START EXERCISE MATERIALS

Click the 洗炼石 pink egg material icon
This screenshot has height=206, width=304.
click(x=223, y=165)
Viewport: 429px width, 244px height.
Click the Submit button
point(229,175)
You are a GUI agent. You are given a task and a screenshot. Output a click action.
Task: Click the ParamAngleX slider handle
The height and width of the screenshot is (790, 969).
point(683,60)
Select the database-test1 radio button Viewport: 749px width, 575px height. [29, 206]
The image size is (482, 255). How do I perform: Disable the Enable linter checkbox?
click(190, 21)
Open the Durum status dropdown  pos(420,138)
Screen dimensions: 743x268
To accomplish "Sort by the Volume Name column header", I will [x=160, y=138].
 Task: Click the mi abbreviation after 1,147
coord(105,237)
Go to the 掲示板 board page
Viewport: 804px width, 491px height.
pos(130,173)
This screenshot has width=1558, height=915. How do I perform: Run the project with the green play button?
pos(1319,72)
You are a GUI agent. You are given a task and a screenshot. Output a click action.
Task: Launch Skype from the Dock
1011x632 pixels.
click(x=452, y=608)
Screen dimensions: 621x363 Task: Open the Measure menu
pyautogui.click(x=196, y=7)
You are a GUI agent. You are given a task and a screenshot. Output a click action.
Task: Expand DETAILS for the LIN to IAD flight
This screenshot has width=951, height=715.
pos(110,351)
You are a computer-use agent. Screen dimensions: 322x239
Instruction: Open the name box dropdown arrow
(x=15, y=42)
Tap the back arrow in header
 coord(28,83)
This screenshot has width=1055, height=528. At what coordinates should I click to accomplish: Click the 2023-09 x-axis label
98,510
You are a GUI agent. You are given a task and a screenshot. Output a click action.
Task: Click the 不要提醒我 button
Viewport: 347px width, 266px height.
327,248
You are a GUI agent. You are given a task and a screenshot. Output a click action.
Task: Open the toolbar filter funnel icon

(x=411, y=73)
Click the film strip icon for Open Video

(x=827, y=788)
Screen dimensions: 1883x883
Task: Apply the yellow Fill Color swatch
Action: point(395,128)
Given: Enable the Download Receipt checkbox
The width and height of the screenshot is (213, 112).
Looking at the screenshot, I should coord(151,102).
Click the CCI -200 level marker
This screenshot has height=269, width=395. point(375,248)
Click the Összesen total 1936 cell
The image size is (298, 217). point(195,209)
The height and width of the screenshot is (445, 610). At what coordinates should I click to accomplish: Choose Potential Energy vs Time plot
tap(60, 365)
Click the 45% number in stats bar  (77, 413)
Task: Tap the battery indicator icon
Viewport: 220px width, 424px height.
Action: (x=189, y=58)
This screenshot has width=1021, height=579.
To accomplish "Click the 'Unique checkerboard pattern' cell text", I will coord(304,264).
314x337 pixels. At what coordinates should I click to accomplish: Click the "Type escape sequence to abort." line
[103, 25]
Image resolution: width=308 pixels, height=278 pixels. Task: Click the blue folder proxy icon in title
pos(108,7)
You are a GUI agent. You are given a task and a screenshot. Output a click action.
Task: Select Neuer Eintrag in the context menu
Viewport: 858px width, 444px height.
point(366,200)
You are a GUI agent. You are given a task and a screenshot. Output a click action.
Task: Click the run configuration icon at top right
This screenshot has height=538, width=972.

END EXERCISE MATERIALS

▸ **TASK STATEMENT**: Transcribe all of the data, keeping every line identical.

▸ **RESULT OF THIS TASK**:
Click the 洗炼石 pink egg material icon
This screenshot has height=206, width=304.
click(x=223, y=165)
Viewport: 429px width, 244px height.
Click the Submit button
point(229,175)
You are a GUI agent. You are given a task and a screenshot. Output a click action.
Task: Click the ParamAngleX slider handle
The height and width of the screenshot is (790, 969).
point(683,60)
Select the database-test1 radio button Viewport: 749px width, 575px height. [29, 206]
The image size is (482, 255). How do I perform: Disable the Enable linter checkbox?
click(190, 21)
Open the Durum status dropdown  pos(420,138)
Screen dimensions: 743x268
To accomplish "Sort by the Volume Name column header", I will [x=160, y=138].
 Task: Click the mi abbreviation after 1,147
coord(105,237)
Go to the 掲示板 board page
Viewport: 804px width, 491px height.
pos(130,173)
This screenshot has width=1558, height=915. How do I perform: Run the project with the green play button?
pos(1319,72)
You are a GUI agent. You are given a task and a screenshot. Output a click action.
Task: Launch Skype from the Dock
1011x632 pixels.
click(x=452, y=608)
Screen dimensions: 621x363 Task: Open the Measure menu
pyautogui.click(x=196, y=7)
You are a GUI agent. You are given a task and a screenshot. Output a click action.
Task: Expand DETAILS for the LIN to IAD flight
This screenshot has width=951, height=715.
pos(110,351)
You are a computer-use agent. Screen dimensions: 322x239
Instruction: Open the name box dropdown arrow
(x=15, y=42)
Tap the back arrow in header
 coord(28,83)
This screenshot has width=1055, height=528. At what coordinates should I click to accomplish: Click the 2023-09 x-axis label
98,510
You are a GUI agent. You are given a task and a screenshot. Output a click action.
Task: Click the 不要提醒我 button
Viewport: 347px width, 266px height.
327,248
You are a GUI agent. You are given a task and a screenshot. Output a click action.
Task: Open the toolbar filter funnel icon

(x=411, y=73)
Click the film strip icon for Open Video

(x=827, y=788)
Screen dimensions: 1883x883
Task: Apply the yellow Fill Color swatch
Action: point(395,128)
Given: Enable the Download Receipt checkbox
The width and height of the screenshot is (213, 112).
Looking at the screenshot, I should coord(151,102).
Click the CCI -200 level marker
This screenshot has height=269, width=395. point(375,248)
Click the Összesen total 1936 cell
The image size is (298, 217). point(195,209)
The height and width of the screenshot is (445, 610). At what coordinates should I click to accomplish: Choose Potential Energy vs Time plot
tap(60, 365)
Click the 45% number in stats bar  (77, 413)
Task: Tap the battery indicator icon
Viewport: 220px width, 424px height.
Action: (x=189, y=58)
This screenshot has width=1021, height=579.
To accomplish "Click the 'Unique checkerboard pattern' cell text", I will coord(304,264).
314x337 pixels. At what coordinates should I click to accomplish: Click the "Type escape sequence to abort." line
[103, 25]
Image resolution: width=308 pixels, height=278 pixels. Task: Click the blue folder proxy icon in title
pos(108,7)
You are a GUI agent. You are given a task and a screenshot. Output a click action.
Task: Select Neuer Eintrag in the context menu
Viewport: 858px width, 444px height.
point(366,200)
You are a GUI agent. You are given a task and a screenshot. Output a click action.
Task: Click the run configuration icon at top right
This screenshot has height=538, width=972.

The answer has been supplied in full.